The further you get into this series by George R R Martin, the wider and wider the story arcs seem to become. Each chapter is told from a different character’s perspective – and because Martin is not afraid to kill off his major characters, there are often new perspectives in each book.
In this book, Jaime Lannister becomes a narrator, trailing his attempt to return to his beloved sister in Kings Landing. However, a dismemberment will make him have to re-evaluate his entire sense of self. Some quite interesting stuff – that is sure to continue resonating through the next few books as he reaches home and interacts with characters who knew him before.
The structure will irritate some, while it excites me because it allows for the story to be told between characters who are literally thousands of miles away from each other. Central to this are the Stark family – father is dead and the mother and 6 children (one bastard-born) are separated by the war and circumstance. In the last novel it was reported that the youngest, Bran and Rickon were dead, but only the reader knows that this is untrue. For Catelyn Stark, it is more grief and death. Robb Stark is still King in the North, but a hurried marriage threatens the alliance of Lords around him.
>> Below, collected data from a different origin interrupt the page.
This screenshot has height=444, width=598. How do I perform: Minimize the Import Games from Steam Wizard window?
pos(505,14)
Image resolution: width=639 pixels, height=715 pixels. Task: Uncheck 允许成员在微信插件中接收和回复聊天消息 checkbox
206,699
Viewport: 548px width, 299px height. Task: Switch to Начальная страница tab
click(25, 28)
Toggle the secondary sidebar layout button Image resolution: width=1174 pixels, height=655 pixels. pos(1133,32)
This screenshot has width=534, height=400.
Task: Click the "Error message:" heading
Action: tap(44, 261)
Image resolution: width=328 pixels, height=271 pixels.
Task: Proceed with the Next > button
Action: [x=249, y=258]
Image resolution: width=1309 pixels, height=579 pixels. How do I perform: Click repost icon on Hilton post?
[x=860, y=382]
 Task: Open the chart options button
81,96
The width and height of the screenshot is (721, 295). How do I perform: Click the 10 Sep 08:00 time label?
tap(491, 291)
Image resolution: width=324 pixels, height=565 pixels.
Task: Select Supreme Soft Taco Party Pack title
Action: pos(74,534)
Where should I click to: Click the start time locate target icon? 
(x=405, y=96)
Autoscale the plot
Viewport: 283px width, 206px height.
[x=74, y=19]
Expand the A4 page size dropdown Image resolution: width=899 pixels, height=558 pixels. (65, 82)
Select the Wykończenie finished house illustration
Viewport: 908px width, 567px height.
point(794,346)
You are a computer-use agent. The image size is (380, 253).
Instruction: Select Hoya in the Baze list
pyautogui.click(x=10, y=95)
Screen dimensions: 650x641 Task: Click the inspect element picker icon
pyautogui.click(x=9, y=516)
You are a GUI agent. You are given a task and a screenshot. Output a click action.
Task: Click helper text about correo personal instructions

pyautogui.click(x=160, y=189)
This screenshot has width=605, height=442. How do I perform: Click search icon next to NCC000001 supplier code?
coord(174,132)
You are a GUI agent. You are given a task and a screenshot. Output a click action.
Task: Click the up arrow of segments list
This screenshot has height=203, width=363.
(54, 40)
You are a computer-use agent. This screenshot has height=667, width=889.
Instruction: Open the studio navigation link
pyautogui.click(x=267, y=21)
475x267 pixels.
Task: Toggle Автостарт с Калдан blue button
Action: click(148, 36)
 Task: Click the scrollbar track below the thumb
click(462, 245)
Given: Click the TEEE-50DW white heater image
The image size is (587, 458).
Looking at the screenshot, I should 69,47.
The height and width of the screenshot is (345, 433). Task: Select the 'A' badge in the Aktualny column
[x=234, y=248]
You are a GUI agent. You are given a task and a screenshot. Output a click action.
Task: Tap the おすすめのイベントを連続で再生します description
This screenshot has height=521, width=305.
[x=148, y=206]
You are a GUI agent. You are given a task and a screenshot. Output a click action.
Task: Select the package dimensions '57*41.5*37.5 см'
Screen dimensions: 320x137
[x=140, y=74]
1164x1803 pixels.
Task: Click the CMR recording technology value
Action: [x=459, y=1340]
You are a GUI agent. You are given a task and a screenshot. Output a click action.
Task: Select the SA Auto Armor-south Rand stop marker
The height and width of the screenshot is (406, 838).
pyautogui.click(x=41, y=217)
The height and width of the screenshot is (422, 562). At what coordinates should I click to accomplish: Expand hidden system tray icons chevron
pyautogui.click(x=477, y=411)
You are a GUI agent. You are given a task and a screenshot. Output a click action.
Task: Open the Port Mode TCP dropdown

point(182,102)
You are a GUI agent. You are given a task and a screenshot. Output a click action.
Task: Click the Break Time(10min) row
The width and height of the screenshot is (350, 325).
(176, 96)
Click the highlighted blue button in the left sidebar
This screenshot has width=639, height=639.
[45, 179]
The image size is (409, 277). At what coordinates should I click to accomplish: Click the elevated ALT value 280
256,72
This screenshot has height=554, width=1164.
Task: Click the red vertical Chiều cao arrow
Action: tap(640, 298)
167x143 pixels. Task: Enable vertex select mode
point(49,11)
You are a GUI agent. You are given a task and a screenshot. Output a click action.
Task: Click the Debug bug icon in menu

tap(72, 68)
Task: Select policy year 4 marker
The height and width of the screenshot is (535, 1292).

Sansa is still captive in Kings Landing, and while spared from marriage to the young monster King Joffrey, she is instead married off to the dwarf Tyrion Lannister. And while Tyrion is a reader’s favourite, his physical deformities are a source of great dread for her. But Tyrion promises Sansa he will not consummate the marriage without her consent. Adventurous Arya is still trying to make her way to her mother, and is consistently captured and recaptured by various parties who seek to claim her ransom. Wily as ever, Arya survives it all.
Bastard-born Jon has infiltrated the wildling army in the North, coming to march on the while. And while he falls for the wildling woman Ygritte who saved his life and vouched for him to the King-Beyond-the –Wall, he cannot abide the idea of any kind of harm or betrayal of his brothers. Aided by Bran working through his direwolf Summer, Jon is able to leave the wildlings and make his way to the wall. While he has to kill a few, he cannot abide killing Ygritte. She is likely to haunt him for some time yet.
This is the only story arc that appears to have any kind of resolution. Daenerys collects an army across the sea, and makes the first steps to abolish slavery – a move that proves her mettle as a leader and will draw the love and following of those she encounters.
The story continues in Part Two of this book. Oddly I ripped through this one quite quickly, which only happens when I become completely engrossed in it.